Com o meu movimento, ele retira de imediato as mãos da minha cabeça desorientado. Eu atrapalhei o seu trabalho. Perdera o penteado que imaginara para mim em meio à névoa do seu subconsciente. Ajeita minha postura e ergue meu queixo com os polegares, para então recomeçar.

– Nunca te ouvi dizer tão convicta. – pega a tesoura e posso senti-lo separando-me da cascata de chocolate que deixei formar pelo Ben.

– Posso repetir se quiser: eu gosto do Zack.

A presença de Brian acalmava os meus nervosos e trazia com facilidade assuntos que entalavam em minha garganta. Era fácil conversar com ele sobre qualquer coisa.
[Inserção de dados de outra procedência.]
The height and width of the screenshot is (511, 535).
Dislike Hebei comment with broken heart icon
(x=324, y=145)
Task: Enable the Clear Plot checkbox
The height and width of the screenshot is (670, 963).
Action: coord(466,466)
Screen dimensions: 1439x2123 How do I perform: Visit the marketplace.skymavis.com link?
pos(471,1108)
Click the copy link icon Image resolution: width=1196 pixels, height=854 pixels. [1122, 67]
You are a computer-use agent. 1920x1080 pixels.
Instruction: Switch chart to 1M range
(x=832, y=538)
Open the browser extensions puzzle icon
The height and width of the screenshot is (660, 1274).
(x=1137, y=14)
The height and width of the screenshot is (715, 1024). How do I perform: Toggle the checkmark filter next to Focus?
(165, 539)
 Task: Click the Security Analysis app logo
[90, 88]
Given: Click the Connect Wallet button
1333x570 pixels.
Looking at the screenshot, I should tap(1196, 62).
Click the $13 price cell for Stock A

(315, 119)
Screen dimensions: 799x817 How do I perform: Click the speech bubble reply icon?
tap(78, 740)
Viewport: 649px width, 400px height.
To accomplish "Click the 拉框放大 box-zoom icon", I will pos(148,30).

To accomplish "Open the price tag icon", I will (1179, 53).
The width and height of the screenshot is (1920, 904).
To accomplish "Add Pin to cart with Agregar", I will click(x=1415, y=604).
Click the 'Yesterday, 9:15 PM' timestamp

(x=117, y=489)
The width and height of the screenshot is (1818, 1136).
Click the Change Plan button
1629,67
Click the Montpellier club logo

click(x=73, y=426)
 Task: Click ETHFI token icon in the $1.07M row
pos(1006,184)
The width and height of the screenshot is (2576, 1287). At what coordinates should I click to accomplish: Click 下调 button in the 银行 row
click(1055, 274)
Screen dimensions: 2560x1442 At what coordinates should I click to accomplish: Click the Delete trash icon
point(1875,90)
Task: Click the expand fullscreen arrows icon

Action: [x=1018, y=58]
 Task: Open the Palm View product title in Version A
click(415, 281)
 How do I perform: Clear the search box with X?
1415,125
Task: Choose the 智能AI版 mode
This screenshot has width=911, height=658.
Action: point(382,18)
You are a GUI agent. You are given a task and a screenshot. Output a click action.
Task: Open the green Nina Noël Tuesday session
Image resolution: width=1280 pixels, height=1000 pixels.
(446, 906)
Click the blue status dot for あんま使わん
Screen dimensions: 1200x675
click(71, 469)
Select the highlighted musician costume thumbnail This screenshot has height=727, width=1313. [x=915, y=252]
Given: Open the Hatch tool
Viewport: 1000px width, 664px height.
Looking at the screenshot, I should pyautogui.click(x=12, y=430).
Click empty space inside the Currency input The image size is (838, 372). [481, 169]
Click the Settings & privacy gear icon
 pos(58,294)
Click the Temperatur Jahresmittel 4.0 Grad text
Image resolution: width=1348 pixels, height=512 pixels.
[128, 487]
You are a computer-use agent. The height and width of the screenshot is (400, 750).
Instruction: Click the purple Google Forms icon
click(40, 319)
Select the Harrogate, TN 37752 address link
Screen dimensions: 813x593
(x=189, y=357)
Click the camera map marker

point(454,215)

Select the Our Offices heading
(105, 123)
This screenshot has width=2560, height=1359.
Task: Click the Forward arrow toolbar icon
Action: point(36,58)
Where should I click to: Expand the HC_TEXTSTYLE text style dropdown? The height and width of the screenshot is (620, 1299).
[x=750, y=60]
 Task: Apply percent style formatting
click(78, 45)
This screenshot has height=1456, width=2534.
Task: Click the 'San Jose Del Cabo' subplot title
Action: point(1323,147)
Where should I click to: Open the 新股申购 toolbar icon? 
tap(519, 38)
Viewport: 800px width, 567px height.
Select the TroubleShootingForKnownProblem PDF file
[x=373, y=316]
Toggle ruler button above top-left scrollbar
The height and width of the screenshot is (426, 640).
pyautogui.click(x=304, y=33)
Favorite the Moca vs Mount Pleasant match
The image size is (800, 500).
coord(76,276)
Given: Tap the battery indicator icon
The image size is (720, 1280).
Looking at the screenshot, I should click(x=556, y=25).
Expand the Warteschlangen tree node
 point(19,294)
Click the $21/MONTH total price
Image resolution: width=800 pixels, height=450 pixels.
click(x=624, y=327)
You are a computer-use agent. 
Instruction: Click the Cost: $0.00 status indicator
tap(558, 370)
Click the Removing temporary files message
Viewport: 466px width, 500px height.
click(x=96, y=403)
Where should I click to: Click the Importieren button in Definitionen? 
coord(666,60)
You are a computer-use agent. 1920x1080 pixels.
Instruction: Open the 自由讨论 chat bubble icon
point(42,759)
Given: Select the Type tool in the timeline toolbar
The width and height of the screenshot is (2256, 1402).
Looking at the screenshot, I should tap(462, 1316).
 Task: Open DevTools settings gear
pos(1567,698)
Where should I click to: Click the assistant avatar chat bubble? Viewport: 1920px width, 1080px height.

– Zack, seu amigo? Eu sabia que ele gostava de você... – pergunta olhando-me pelo espelho: Desde quando estão namorando?

Com os olhos no meu reflexo, posso ver as bochechas enrubescerem.

–Não. Não estamos... – volto-me aos meus dedos enlaçando as mechas caídas no tecido cinza. - Ele não gosta mais de mim

Brian interrompe-se, mostrando sua expressão de perplexidade ao espelho. Chacoalha com desdém a mão que não segura a tesoura.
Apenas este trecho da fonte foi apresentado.